[[ Data supplied open ]]

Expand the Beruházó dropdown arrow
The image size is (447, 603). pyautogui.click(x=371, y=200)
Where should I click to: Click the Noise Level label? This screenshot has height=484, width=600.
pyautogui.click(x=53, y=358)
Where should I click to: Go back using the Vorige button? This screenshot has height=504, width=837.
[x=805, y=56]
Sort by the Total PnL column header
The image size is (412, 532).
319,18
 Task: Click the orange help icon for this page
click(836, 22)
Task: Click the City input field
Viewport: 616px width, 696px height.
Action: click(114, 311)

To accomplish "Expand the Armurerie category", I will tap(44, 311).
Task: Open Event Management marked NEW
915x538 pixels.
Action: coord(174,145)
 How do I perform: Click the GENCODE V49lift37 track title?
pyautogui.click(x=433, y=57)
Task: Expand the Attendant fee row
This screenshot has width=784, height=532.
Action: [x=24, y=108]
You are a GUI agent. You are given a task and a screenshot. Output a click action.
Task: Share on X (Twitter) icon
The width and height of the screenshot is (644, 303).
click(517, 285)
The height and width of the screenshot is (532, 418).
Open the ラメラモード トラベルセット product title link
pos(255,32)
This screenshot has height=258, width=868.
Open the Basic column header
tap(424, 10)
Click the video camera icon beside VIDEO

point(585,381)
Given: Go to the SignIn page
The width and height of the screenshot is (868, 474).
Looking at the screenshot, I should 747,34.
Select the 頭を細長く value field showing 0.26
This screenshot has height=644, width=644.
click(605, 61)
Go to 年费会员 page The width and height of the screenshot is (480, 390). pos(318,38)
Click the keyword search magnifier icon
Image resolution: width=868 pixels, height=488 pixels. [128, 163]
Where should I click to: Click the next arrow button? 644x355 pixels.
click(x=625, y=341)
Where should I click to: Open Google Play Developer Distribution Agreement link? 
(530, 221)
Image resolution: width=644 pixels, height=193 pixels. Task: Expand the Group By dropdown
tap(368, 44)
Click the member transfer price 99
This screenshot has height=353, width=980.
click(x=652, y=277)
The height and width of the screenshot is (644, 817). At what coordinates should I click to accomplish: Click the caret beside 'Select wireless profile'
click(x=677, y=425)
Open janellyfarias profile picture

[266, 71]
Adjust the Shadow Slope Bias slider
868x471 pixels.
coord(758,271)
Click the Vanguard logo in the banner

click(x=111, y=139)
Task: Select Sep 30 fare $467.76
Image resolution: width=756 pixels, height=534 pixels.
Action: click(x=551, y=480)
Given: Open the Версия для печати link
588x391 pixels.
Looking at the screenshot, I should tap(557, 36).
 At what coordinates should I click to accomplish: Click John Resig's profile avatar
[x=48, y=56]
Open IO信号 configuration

[[ Data supplied closed ]]

Without altering a single word, reproduce the entries above.

Expand the Beruházó dropdown arrow
The image size is (447, 603). pyautogui.click(x=371, y=200)
Where should I click to: Click the Noise Level label? This screenshot has height=484, width=600.
pyautogui.click(x=53, y=358)
Where should I click to: Go back using the Vorige button? This screenshot has height=504, width=837.
[x=805, y=56]
Sort by the Total PnL column header
The image size is (412, 532).
319,18
 Task: Click the orange help icon for this page
click(836, 22)
Task: Click the City input field
Viewport: 616px width, 696px height.
Action: click(114, 311)

To accomplish "Expand the Armurerie category", I will tap(44, 311).
Task: Open Event Management marked NEW
915x538 pixels.
Action: coord(174,145)
 How do I perform: Click the GENCODE V49lift37 track title?
pyautogui.click(x=433, y=57)
Task: Expand the Attendant fee row
This screenshot has width=784, height=532.
Action: [x=24, y=108]
You are a GUI agent. You are given a task and a screenshot. Output a click action.
Task: Share on X (Twitter) icon
The width and height of the screenshot is (644, 303).
click(517, 285)
The height and width of the screenshot is (532, 418).
Open the ラメラモード トラベルセット product title link
pos(255,32)
This screenshot has height=258, width=868.
Open the Basic column header
tap(424, 10)
Click the video camera icon beside VIDEO

point(585,381)
Given: Go to the SignIn page
The width and height of the screenshot is (868, 474).
Looking at the screenshot, I should 747,34.
Select the 頭を細長く value field showing 0.26
This screenshot has height=644, width=644.
click(605, 61)
Go to 年费会员 page The width and height of the screenshot is (480, 390). pos(318,38)
Click the keyword search magnifier icon
Image resolution: width=868 pixels, height=488 pixels. [128, 163]
Where should I click to: Click the next arrow button? 644x355 pixels.
click(x=625, y=341)
Where should I click to: Open Google Play Developer Distribution Agreement link? 
(530, 221)
Image resolution: width=644 pixels, height=193 pixels. Task: Expand the Group By dropdown
tap(368, 44)
Click the member transfer price 99
This screenshot has height=353, width=980.
click(x=652, y=277)
The height and width of the screenshot is (644, 817). At what coordinates should I click to accomplish: Click the caret beside 'Select wireless profile'
click(x=677, y=425)
Open janellyfarias profile picture

[266, 71]
Adjust the Shadow Slope Bias slider
868x471 pixels.
coord(758,271)
Click the Vanguard logo in the banner

click(x=111, y=139)
Task: Select Sep 30 fare $467.76
Image resolution: width=756 pixels, height=534 pixels.
Action: click(x=551, y=480)
Given: Open the Версия для печати link
588x391 pixels.
Looking at the screenshot, I should tap(557, 36).
 At what coordinates should I click to accomplish: Click John Resig's profile avatar
[x=48, y=56]
Open IO信号 configuration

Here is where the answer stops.